Disambiguation: for wardrobes, see [link](https://www.ikea.com/ch/en/cat/pax-system-19086/). For peace, you are at the right spot.
## Installation
```bash
pip install paxlib
```
or
```bash
pip install git+https://github.com/epfml/pax.git
```
## Pytrees in PyTorch
```python
import torch
import pax
tree = {
"a": [torch.tensor(3.0), torch.tensor(4.0)],
"c": 4
}
pax.tree_map(lambda x: x*2, tree)
```
Note: we currently depend on `jax` for this functionality, but we could use [dm-tree](https://github.com/deepmind/tree) instead to drop the dependency.

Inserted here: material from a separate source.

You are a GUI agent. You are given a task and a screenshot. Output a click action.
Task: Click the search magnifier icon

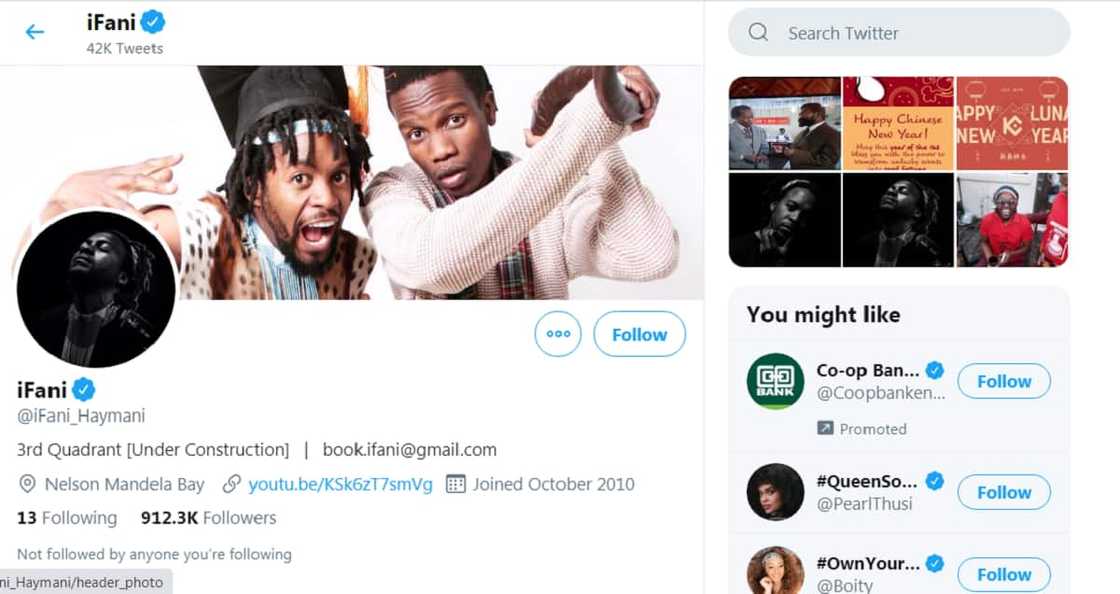(x=759, y=33)

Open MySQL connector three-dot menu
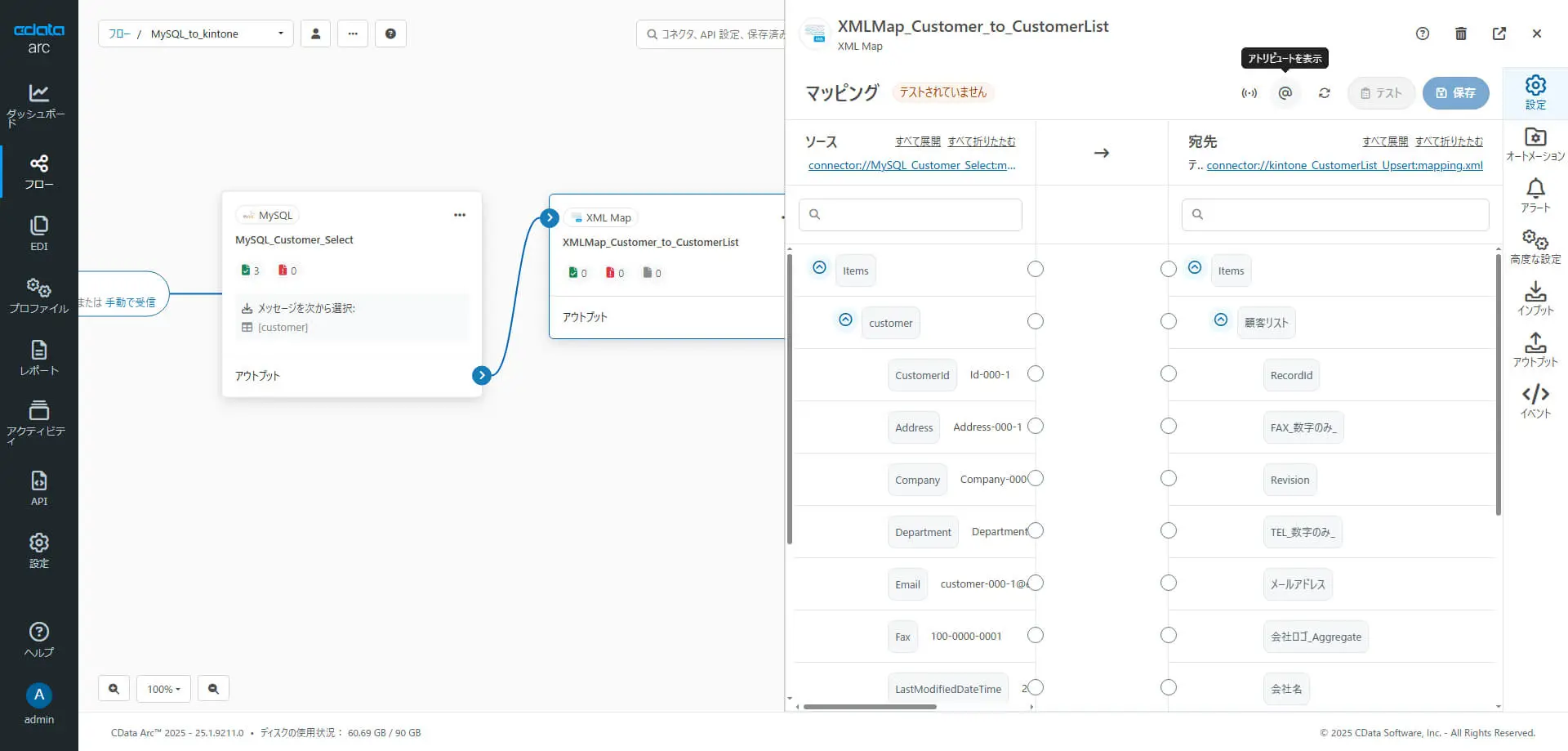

## Autodiff that looks like JAX
We follow the API of `jax.grad`:
```python
import pax
f = lambda x: x**2
df_dx = pax.grad(f)
df_dx(2.0) # tensor(4.0)
```
This works with any Pytree as input:
```python
def f(x):
return x["a"] * x["b"]
x = {"a": 2.0, "b": -1.5}
pax.value_and_grad(f)(x) # (tensor(-3.), {'a': tensor(-1.5000), 'b': tensor(2.)})
```
PAX also supports higher-order derivatives:
```python
f = lambda x: 1/6 * x**3
pax.grad(f)(2.0) # tensor(2.)
pax.grad(pax.grad(f))(3.0) # tensor(3.)
```
## Example: Minimal SGD
```python
import torch
import pax
f = lambda x: x**2
df_dx = pax.grad(f)
x = torch.randn([]) # initialization
for step in range(20):
x = x - 0.1 * df_dx(x)
print(x, f(x))
```
## Example: meta-learning the learning rate
```python
f = lambda x: x**2
df_dx = pax.grad(f)
def sgd(x, lr=0.1, num_steps=10):
for _ in range(num_steps):
x = x - lr * df_dx(x)
return x
# optimize the learning rate
def meta_loss(lr):
x0 = 1.0
return f(sgd(x0, lr=lr))
df_dlr = pax.grad(meta_loss)
lr = 0.1
for _ in range(100):
lr = lr - 0.1 * df_dlr(lr)
```
## Converting from PyTorch
We provide a small wrapper for PyTorch _modules_ to make them behave like [Haiku](https://github.com/deepmind/dm-haiku).
```python
net = torch.nn.Linear(10, 1) # any torch.nn.Module
# convert
forward = pax.functional_module(net)
# intialize
params, buffers = pax.get_params(net), pax.get_buffers(net)
# run
data_batch = torch.zeros(2, 10)
out, buffers = forward(params, data_batch, buffers=buffers, is_training=True)
```
and also a wrapper to make PyTorch _optimizers_ functional like [Optax](https://github.com/deepmind/optax):
```python
optimizer = pax.functional_optimizer(torch.optim.Adam, lr=1e-3)
f = lambda x: x**2
df_dx = pax.grad(f)
params = torch.tensor(3.)
opt_state = optimizer.init(params)
for step in range(10):
params, opt_state = optimizer.step(params, df_dx(params), opt_state)
print(params.item())
```
Using PAX optimizers with learning rate schedulers looks like this:
```python
optimizer = pax.functional_optimizer(torch.optim.SGD, lr=0)
lr_at_step = pax.functional_schedule(torch.optim.lr_scheduler.LambdaLR, lr_lambda=lambda step: 1/(step+1), initial_lr=0.1)
f = lambda x: x**2
df_dx = pax.grad(f)
params = torch.tensor(3.)
opt_state = optimizer.init(params)
for step in range(10):
params, opt_state = optimizer.step(params, df_dx(params), opt_state, lr=lr_at_step(step))
print(params.item())
```
## Runtime overhead
We measured the time required for one epoch on CIFAR-10 with a batch size of 128.
We compare a standard PyTorch implementation based on [this tutorial](https://pytorch.org/tutorials/beginner/blitz/cifar10_tutorial.html) to a PAX one, using `pax.value_and_grad`, `pax.functional_module` and `pax.functional_optimizer`. This is currently a little slower than regular PyTorch code. The peak memory usage could be larger too.